Поэтому Элен отказалась от мысли рассказать Леону о том, что ей известно, у кого находится ее картина. Не имело смысла создавать ситуацию, в которой больше всех пострадает она сама. Но ее сдержанность привела к неожиданным последствиям. Леон не мог понять причины такой резкой перемены жены по отношению к нему. Некоторое время он молча это терпел, Элен казалось, что только гордость мешает ему потребовать от нее объяснений. Однако в конце концов Леон не выдержал.

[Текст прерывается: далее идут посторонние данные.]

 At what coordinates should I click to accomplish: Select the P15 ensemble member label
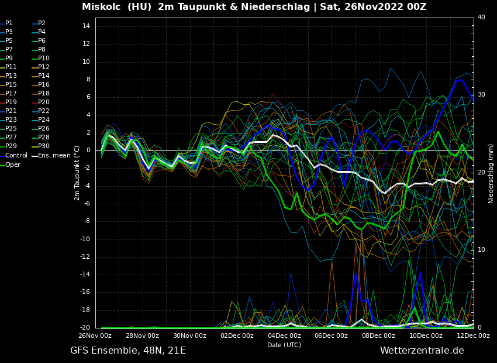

У детей продолжались каникулы, и они поехали погостить к Асмене и Василиосу. После ленча Элен ушла в гостиную. Она читала книгу, когда в комнату вошел Леон. Не говоря ни слова, он взял книгу у нее из рук и бросил на стол.
– Я требую объяснений, Элен. Я думаю, что вправе это сделать, не так ли?
– Объяснений? – Почему она вдруг задрожала? Он не может сделать ей ничего дурного. – Я не понимаю, что ты имеешь в виду, Леон.